---------- STUDY MATERIAL

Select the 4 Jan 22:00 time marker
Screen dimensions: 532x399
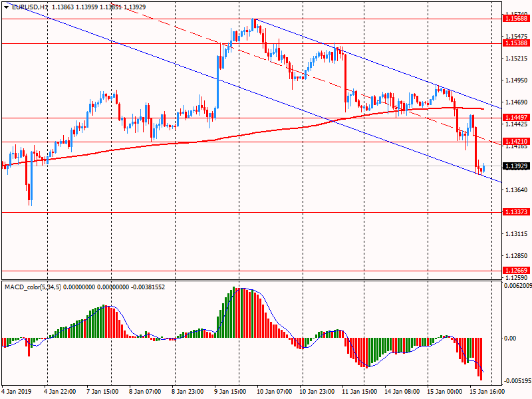(61, 392)
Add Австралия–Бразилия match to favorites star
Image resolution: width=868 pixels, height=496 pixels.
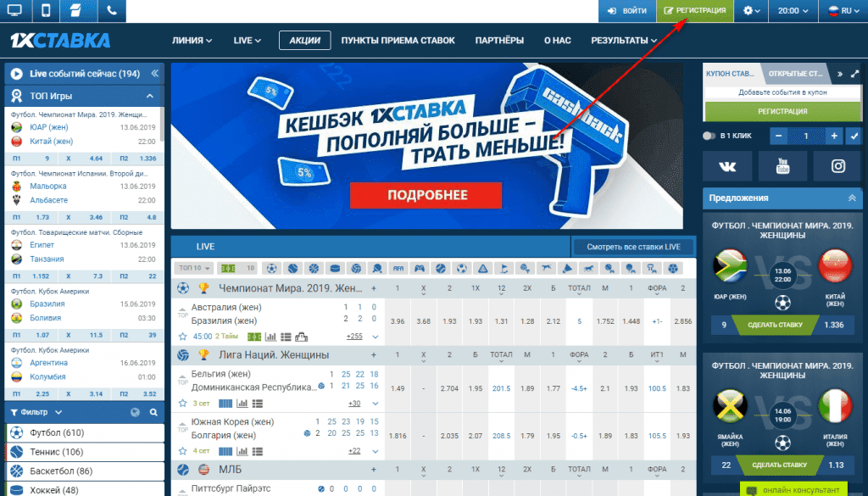(x=183, y=336)
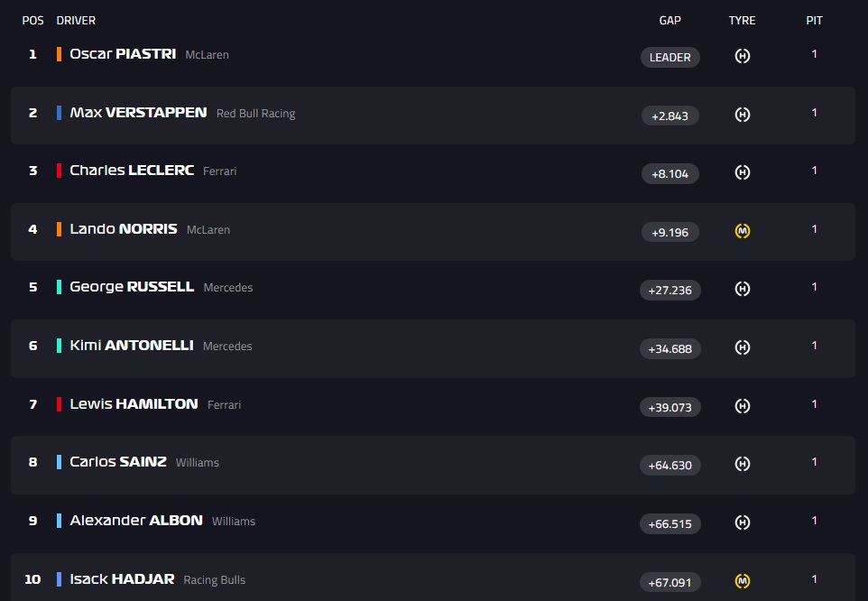Click Russell's hard tyre icon
Screen dimensions: 868x601
(742, 289)
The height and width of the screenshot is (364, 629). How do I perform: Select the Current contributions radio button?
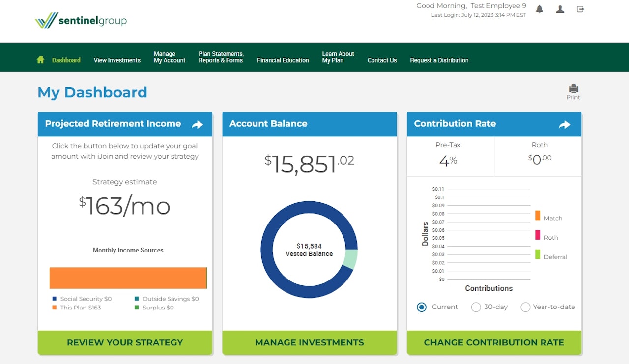pyautogui.click(x=422, y=307)
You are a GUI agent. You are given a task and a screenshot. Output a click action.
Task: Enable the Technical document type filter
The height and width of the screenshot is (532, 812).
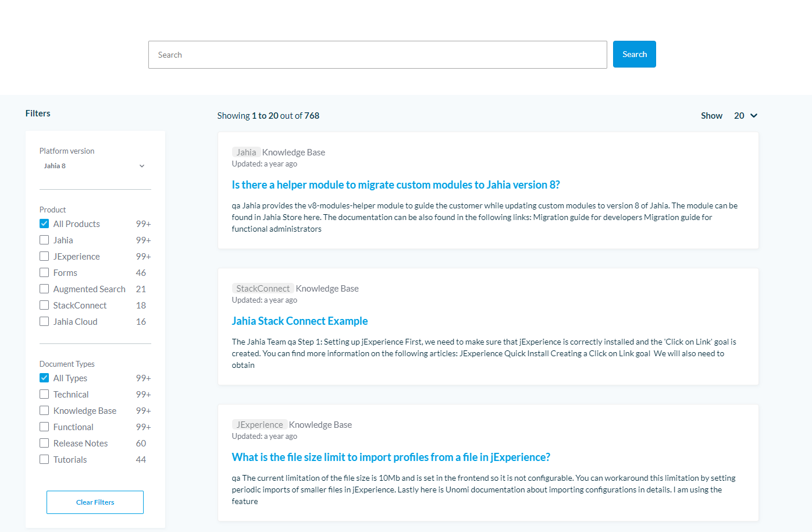[x=44, y=394]
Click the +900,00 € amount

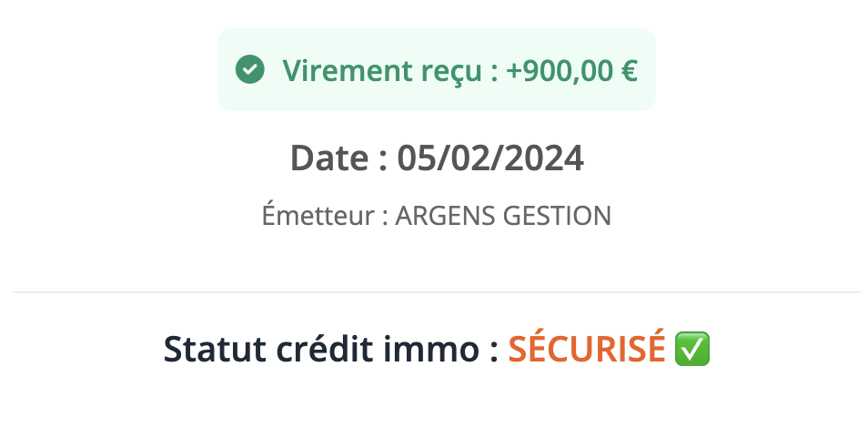coord(571,70)
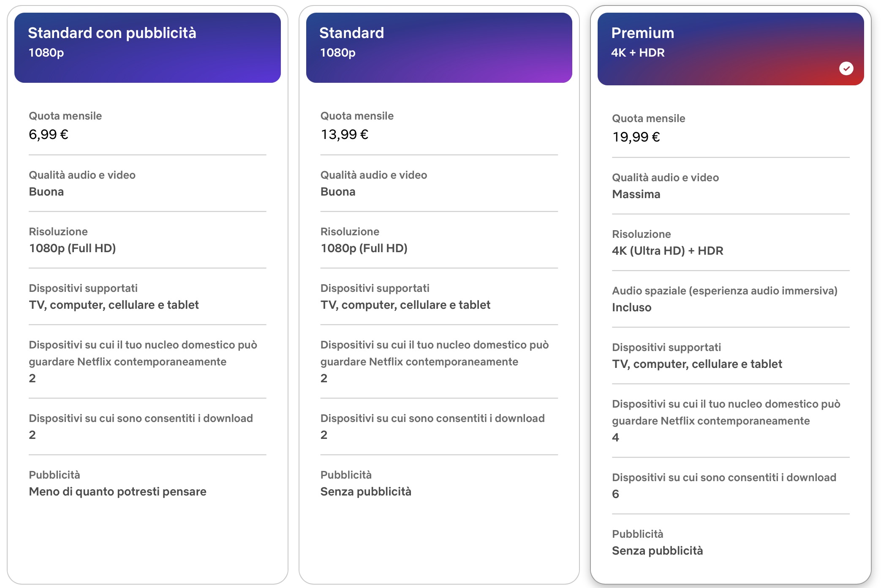Click the 13,99 € monthly price
The image size is (881, 588).
click(x=345, y=135)
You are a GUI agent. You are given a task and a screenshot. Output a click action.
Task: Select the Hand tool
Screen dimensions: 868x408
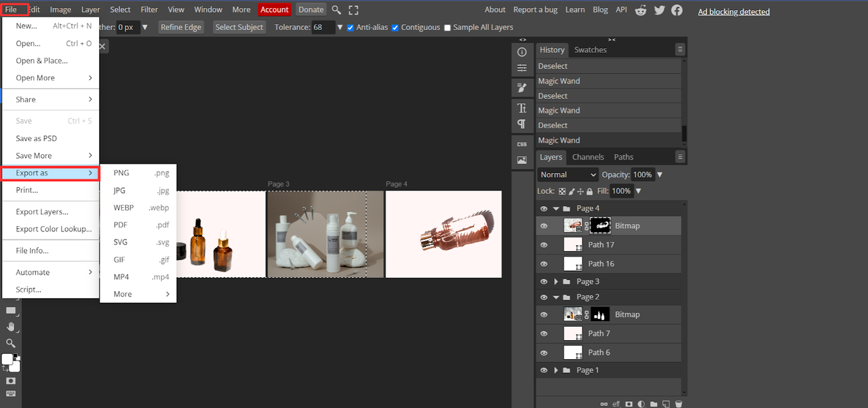[x=10, y=327]
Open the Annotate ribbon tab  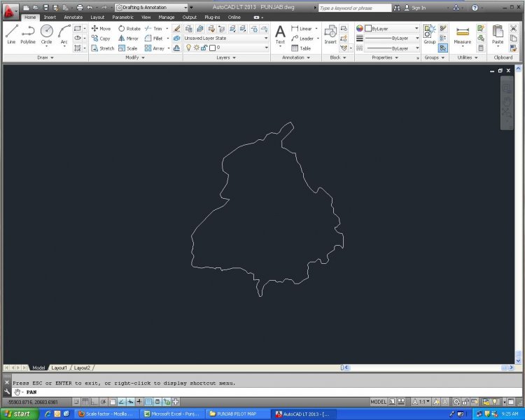(73, 17)
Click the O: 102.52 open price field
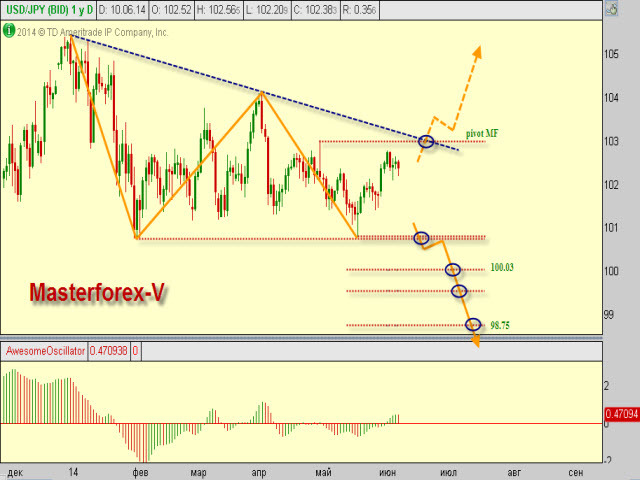The image size is (640, 480). pos(171,9)
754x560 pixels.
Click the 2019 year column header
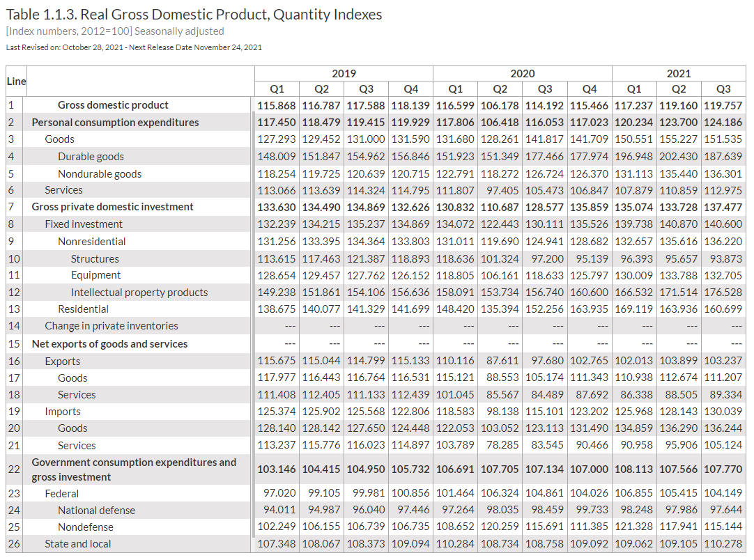[344, 74]
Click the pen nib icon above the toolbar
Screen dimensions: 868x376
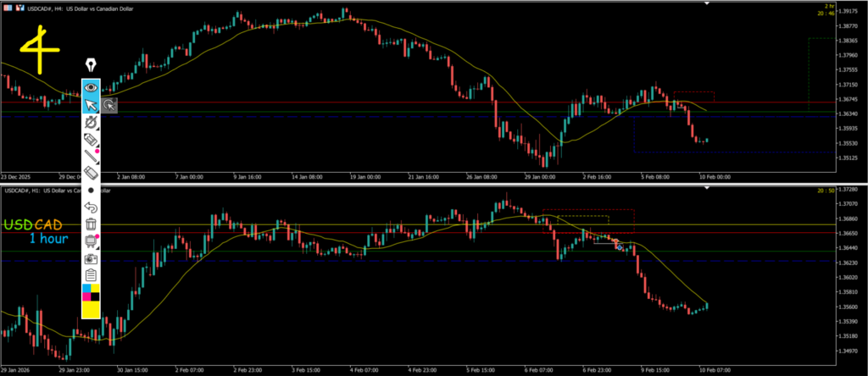(x=91, y=65)
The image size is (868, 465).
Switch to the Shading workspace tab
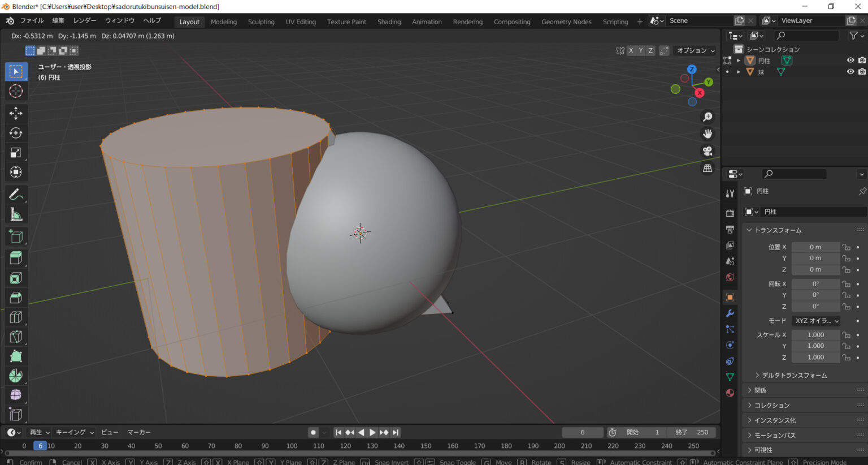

--------------------

▶ _TASK STATEMENT_
Starting from the line with "Task: Enable the" in the records above, repeat each line exactly until you have written the line with "Task: Select the Hand tool", then stop; drop the pictures.

▶ _SOLUTION TO THIS TASK_
Task: Enable the Technical document type filter
The height and width of the screenshot is (532, 812).
[x=44, y=394]
Click the +900,00 € amount

coord(571,70)
Click the 13,99 € monthly price
The image size is (881, 588).
click(x=345, y=135)
You are a GUI agent. You are given a task and a screenshot. Output a click action.
Task: Select the Hand tool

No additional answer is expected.